Serait également en train d’être réglé le transport entre les lieux de stockage et les lieux de vaccination, via des accords avec les grandes chaînes de pharmacie aux Etats-Unis.

Des conflits d’intérêts ?

A la base, Moncef Slaoui travaille chez Moderna, l’une des firmes avec lesquelles les Etats-Unis comme l’Union européenne ont passé un accord. Ce qui n’a pas manqué de soulever des critiques et des soupçons, par exemple de la part de la sénatrice démocrate Elizabeth Warren.

Quelle est la réponse de l’intéressé ? "Premièrement je n’ai pas demandé de tenir ce rôle : on est venu me chercher pour que je vienne aider", se défend-il. "J’ai accepté de le faire bénévolement – j’ai un salaire d’un dollar – j’ai immédiatement démissionné de mon poste du board de Moderna et vendu mes actions de Moderna pour ne plus avoir aucune relation financière ou structurelle avec la compagnie".

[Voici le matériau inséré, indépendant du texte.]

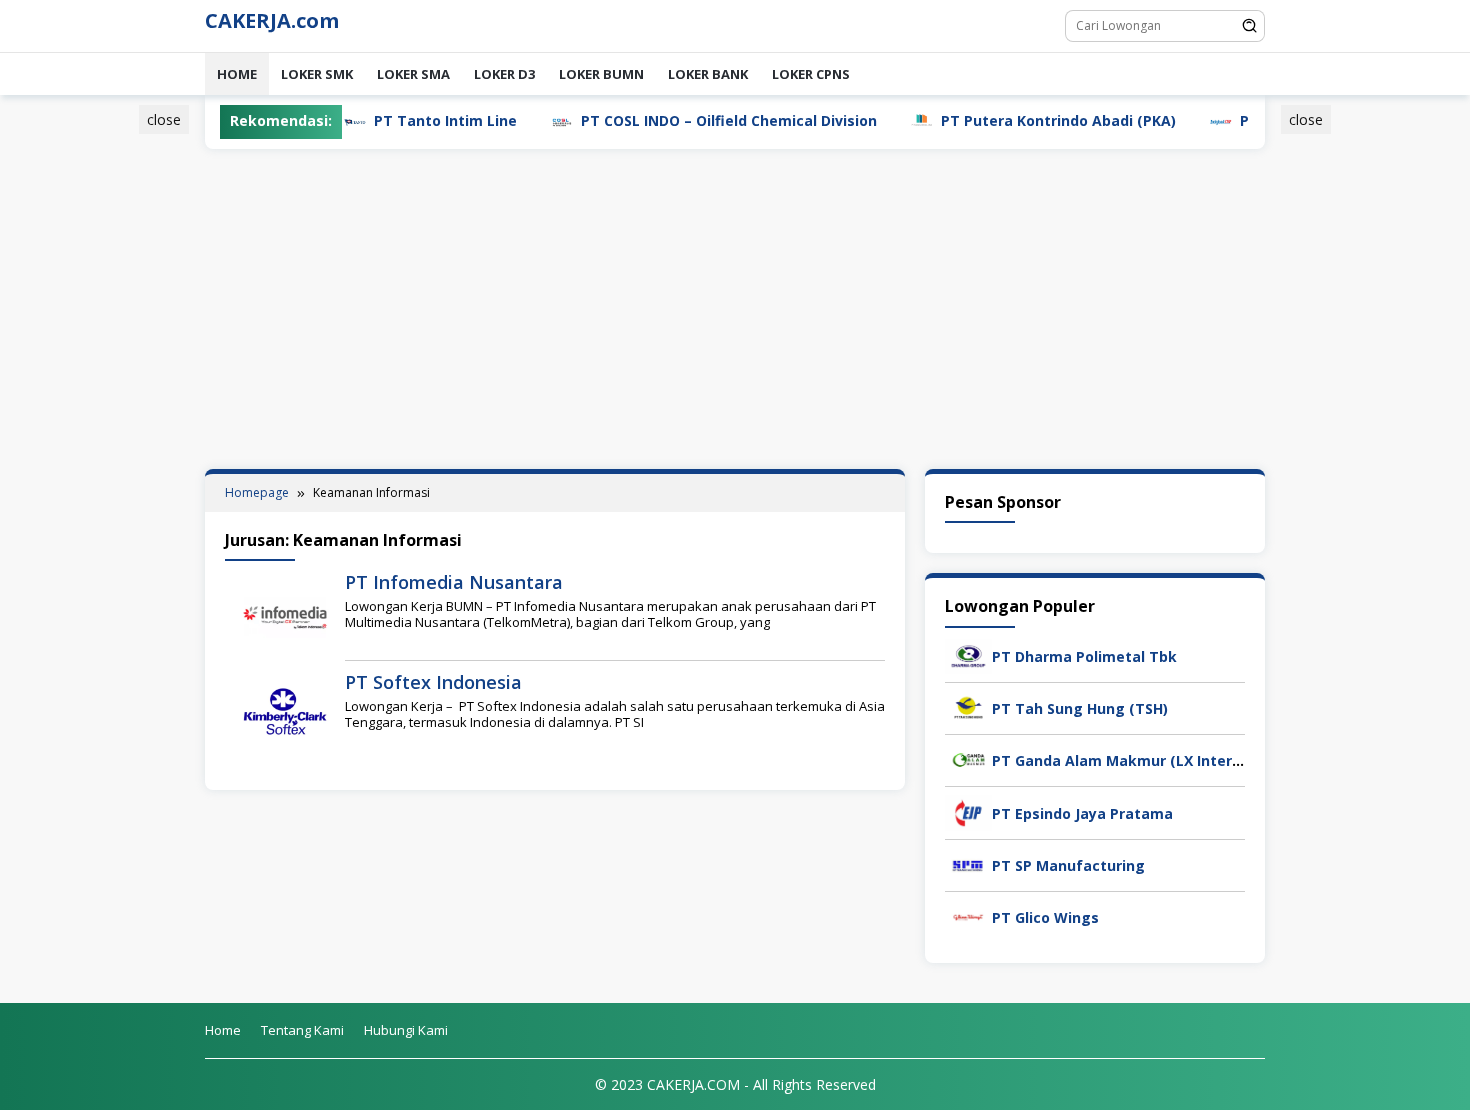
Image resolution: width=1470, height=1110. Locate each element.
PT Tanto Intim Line (395, 120)
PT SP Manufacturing (1068, 865)
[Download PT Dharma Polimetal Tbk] (968, 654)
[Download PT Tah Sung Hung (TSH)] (968, 706)
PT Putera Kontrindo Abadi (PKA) (1008, 120)
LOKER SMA (413, 74)
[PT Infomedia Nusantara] (285, 614)
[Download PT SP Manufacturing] (968, 863)
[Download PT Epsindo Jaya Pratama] (968, 811)
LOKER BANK (708, 74)
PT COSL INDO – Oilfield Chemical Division (679, 120)
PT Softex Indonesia (433, 682)
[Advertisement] (109, 413)
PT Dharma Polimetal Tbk (1084, 656)
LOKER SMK (317, 74)
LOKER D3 (504, 74)
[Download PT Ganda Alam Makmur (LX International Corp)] (968, 759)
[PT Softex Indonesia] (285, 714)
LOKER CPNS (811, 74)
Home (237, 74)
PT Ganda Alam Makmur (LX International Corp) (1163, 760)
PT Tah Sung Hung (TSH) (1080, 708)
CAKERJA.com (272, 20)
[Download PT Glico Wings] (968, 915)
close (164, 119)
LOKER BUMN (601, 74)
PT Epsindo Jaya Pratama (1082, 813)
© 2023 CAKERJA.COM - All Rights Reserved (735, 1084)
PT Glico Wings (1045, 917)
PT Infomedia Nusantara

J’ai des actions qui sont en fait ma retraite et j’ai refusé de les vendre

Et de souligner qu’il possède également des actions chez GSK, qu’il a gardées : "J’ai des actions qui sont en fait ma retraite et j’ai refusé de les vendre. J’ai dit que si je faisais le moindre bénéfice sur ces actions – si l’action de la compagnie augmente pendant que je tiens ce rôle – je donnerai tout le bénéfice à la recherche fondamentale."

Par ailleurs, il affirme s’être tenu à l’écart des négociations en termes de contrats avec les firmes concernées. L’expert prend également de la distance par rapport à l’administration Trump, sans le nommer directement : "J’ai dit à plusieurs endroits que je n’étais pas aligné avec l’Administration. Je n’ai pas fait ça parce que je supporte l’Administration, j’ai fait ça parce que c’est très important qu’on ait des vaccins et des médicaments contre cette pandémie qui a mis le monde à genoux."

Sa mission s’arrêtera, dit-il, quand deux vaccins ainsi que deux médicaments seront approuvés et en utilisation. Il sortira alors des projecteurs pour retrouver sa vie professionnelle et privée d’avant. Une échéance qui ne semble pas si lointaine.